É comum que bancos e fintechs ofereçam um produto conhecido como aplicação automática. Cada instituição utiliza um nome comercial diferente, mas, na prática, trata-se da mesma estrutura. Normalmente é um CDB com aplicação e resgate automáticos, no qual o saldo da conta é investido diariamente e permanece disponível para uso.
Para os bancos, esse tipo de produto é muito vantajoso. O valor investido aumenta o volume de recursos disponíveis para empréstimos e reduz os depósitos compulsórios exigidos pelas regras do Banco Central. Além disso, pela comodidade, muitos clientes esquecem de buscar alternativas mais rentáveis e mantêm o dinheiro nessas aplicações, que geralmente apresentam rendimento baixo.
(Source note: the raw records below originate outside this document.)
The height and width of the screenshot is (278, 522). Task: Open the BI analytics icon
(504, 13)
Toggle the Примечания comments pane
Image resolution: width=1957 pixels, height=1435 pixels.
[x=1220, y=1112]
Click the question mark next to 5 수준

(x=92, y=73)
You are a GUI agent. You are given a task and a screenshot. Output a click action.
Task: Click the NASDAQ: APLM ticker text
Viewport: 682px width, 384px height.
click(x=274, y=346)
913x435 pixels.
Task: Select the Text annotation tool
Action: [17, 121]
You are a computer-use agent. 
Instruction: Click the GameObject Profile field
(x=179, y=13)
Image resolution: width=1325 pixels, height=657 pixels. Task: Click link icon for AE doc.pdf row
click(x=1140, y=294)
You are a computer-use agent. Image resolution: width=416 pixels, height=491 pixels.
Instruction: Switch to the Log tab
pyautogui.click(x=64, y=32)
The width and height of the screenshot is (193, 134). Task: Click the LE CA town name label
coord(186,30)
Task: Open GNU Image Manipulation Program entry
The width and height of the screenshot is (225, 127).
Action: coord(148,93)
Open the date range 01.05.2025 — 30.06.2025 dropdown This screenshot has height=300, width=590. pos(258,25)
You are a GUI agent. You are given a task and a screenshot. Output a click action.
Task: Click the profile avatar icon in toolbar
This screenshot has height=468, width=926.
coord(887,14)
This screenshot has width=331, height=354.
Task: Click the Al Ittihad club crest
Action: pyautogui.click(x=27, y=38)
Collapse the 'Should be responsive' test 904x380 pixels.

É o que acontece no Itaú. O que já tinha uma rentabilidade ruim passará a render ainda menos. Nos últimos dias os clientes receberam uma comunicação informando a mudança nas regras da aplicação automática, que passará a seguir os percentuais abaixo.
Nova rentabilidade da aplicação automática
Com a mudança, a remuneração ficará assim:
- Até 89 dias: 2% do CDI;
- De 90 a 179 dias: 5% do CDI;
- De 180 a 359 dias: 10% do CDI;
- De 360 a 539 dias: 60% do CDI;
- De 540 a 1.800 dias: 100% do CDI.
A nova regra entra em vigor em 20 de fevereiro de 2026. Até essa data, permanece válida a tabela atual.
Como funciona hoje
Atualmente, a remuneração segue os percentuais abaixo:
- De 1 a 29 dias: 2% do CDI;
- De 30 a 89 dias: 10% do CDI;
- De 90 a 119 dias: 20% do CDI;
- De 120 a 359 dias: 30% do CDI;
- De 360 a 719 dias: 60% do CDI;
- Acima de 719 dias: 100% do CDI.
O que muda
Na prática, a principal mudança está na rentabilidade do primeiro ano da aplicação, que passa a apresentar retornos piores. A aplicação automática é um produto voltado para a utilização rápida do saldo, portanto trata-se de uma piora, mesmo com a redução do tempo necessário para atingir 100% do CDI.
O que fazer
Acompanhar de perto o próprio dinheiro, escolhendo produtos melhores. É importante manter parte do saldo disponível para o uso diário, seja na própria aplicação automática ou em CDBs e fundos de renda fixa com resgate automático. Já os maiores valores devem ter uma destinação diferente.
O maior erro é manter grandes volumes de recursos por longos períodos em aplicações automáticas, os bancos adoram isso.